Programmed cell death (apoptosis) is a process whereby individual cells are terminated to benefit the organism. However, many cancers inhibit apoptotic pathways to allow cell proliferation, while degenerative diseases may up-regulate apoptosis to kill cells prematurely. In the intrinsic cell death pathway, cytochrome c is released from mitochondria and interacts with Apaf-1 in the presence of dATP. This triggers apoptosome assembly and the resulting platform recruits and activates procaspase-9. This holo-enzyme then activates executioner procaspases which kill the cell. Significantly, Apaf-1 assembly has recently been implicated as a possible contributing factor to major depression syndrome (MDD). In Drosophila, a similar cell killing machine is formed by Dark, an Apaf-1 Related Killer which sequentially activates the procaspases Drone and DrICE. In Specific Aims 1 and 2, we will determine high resolution, 3-dimensional structures of the Apaf-1 and Dark apoptosomes. In addition, structures will be obtained of "holo-enzymes" with prodomains from their apical procaspases. In these studies, electron cryo-microscopy and single particle methods, X-ray crystallography and homology modeling will be used to create atomic models. These studies will provide a detailed picture of human and Drosophila apoptosomes and will also reveal conformational changes that occur when procaspases bind. Thus, Specific Aims 1 and 2 will give a clearer understanding of how these large platforms assemble and function in the intrinsic cell death pathway. In pro-inflammatory pathways, the Apaf-1 related protein NOD2 senses bacteria and assembles a signaling platform. Through a series of steps, this complex activates the transcription factor NFkB, which up-regulates genes involved in innate or adaptive immunity. Defects in NOD2 are associated with chronic inflammation of the small intestine (Crohn's disease) and with Blau's syndrome. In Specific Aim 3, a NOD2 signaling platform will be assembled and the first 3-dimensional structure of this complex will be determined. In the long term, these studies will help us to understand how NOD2 functions in the innate immune response to bacteria in the gastro-intestinal tract.

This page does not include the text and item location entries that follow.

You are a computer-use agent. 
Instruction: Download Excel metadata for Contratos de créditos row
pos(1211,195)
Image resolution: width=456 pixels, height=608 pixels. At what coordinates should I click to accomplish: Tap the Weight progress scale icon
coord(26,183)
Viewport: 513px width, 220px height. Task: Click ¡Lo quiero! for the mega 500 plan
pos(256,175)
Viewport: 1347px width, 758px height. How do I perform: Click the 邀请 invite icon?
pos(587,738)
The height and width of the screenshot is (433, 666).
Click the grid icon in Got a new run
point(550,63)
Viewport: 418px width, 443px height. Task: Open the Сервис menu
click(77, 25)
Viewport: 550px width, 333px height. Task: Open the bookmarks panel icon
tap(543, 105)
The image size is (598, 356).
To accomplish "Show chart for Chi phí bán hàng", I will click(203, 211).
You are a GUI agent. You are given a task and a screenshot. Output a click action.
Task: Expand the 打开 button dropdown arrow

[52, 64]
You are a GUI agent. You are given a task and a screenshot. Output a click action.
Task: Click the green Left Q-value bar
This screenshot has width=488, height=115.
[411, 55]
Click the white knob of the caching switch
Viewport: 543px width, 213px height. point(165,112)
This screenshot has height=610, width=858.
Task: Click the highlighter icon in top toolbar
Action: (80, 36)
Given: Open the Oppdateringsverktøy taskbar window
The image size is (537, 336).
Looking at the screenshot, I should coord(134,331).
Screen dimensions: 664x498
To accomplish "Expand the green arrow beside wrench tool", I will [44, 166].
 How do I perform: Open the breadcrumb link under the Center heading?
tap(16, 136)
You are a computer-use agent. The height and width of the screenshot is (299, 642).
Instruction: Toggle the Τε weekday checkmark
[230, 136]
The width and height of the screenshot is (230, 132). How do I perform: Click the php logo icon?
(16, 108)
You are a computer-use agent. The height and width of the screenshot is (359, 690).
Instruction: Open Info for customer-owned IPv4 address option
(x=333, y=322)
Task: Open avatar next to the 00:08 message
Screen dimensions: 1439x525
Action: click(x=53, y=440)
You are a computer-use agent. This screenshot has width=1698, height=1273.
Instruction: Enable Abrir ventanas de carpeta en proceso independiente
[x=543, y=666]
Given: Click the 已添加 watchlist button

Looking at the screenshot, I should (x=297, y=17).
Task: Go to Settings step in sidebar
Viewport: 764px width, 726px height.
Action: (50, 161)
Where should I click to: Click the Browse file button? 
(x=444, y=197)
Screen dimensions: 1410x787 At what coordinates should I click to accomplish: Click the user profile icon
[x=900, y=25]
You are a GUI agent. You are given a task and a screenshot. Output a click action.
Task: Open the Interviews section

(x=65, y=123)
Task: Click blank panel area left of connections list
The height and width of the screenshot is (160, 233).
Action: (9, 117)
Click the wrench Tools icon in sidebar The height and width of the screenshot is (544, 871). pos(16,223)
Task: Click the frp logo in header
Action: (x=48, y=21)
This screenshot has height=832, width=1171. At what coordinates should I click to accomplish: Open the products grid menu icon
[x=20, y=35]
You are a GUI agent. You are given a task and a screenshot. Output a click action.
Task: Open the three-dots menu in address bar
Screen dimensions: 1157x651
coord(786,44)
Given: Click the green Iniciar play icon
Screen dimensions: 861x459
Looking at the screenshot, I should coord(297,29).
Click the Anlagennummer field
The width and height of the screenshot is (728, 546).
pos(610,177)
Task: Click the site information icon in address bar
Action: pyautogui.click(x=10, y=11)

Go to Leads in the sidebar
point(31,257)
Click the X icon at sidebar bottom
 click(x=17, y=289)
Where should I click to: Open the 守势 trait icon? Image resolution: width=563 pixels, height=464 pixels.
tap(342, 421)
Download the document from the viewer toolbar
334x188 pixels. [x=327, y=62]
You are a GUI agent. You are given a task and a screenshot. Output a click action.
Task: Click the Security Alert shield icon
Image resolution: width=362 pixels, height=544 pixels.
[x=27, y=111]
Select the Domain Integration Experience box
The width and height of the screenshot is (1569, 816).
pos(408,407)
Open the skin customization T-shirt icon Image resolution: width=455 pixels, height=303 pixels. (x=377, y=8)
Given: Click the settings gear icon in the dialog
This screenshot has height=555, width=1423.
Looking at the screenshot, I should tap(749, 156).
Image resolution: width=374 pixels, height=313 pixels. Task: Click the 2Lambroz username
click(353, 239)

程序性细胞死亡（细胞凋亡）是个体细胞被终止以有益于生物体的过程。然而，许多癌症抑制凋亡途径以允许细胞增殖，而退行性疾病可能上调凋亡以过早杀死细胞。在内源性细胞死亡途径中，细胞色素c从线粒体释放，并在dATP存在下与Apaf-1相互作用。这触发了核糖体组装，并且所产生的平台募集并激活了半胱氨酸天冬氨酸蛋白酶原-9。这种全酶然后激活刽子手前半胱氨酸蛋白酶，杀死细胞。值得注意的是，Apaf-1组装最近被认为是重性抑郁综合征（MDD）的一个可能的促成因素。在果蝇中，一个类似的细胞杀伤机器是由Dark形成的，Dark是一种Apaf-1相关的杀手，它依次激活前半胱氨酸蛋白酶Drone和DrICE。 在具体目标1和2中，我们将确定Apaf-1和Dark染色体的高分辨率三维结构。此外，结构将获得的“全酶”的前域从他们的顶端procaspase。在这些研究中，电子冷冻显微镜和单粒子方法，X射线晶体学和同源建模将用于创建原子模型。这些研究将提供一个详细的图片人类和果蝇染色体，也将揭示构象变化时发生的前半胱氨酸蛋白酶结合。因此，具体目标1和2将更清楚地了解这些大平台如何在内在细胞死亡途径中组装和发挥作用。 在促炎途径中，Apaf-1相关蛋白NOD 2感知细菌并组装信号平台。通过一系列步骤，这种复合物激活转录因子NFkB，其上调参与先天性或适应性免疫的基因。NOD 2缺陷与小肠慢性炎症（克罗恩病）和Blau综合征有关。在具体目标3中，将组装NOD 2信号平台，并确定该复合物的第一个三维结构。从长远来看，这些研究将有助于我们了解NOD 2在胃肠道细菌的先天免疫反应中的作用。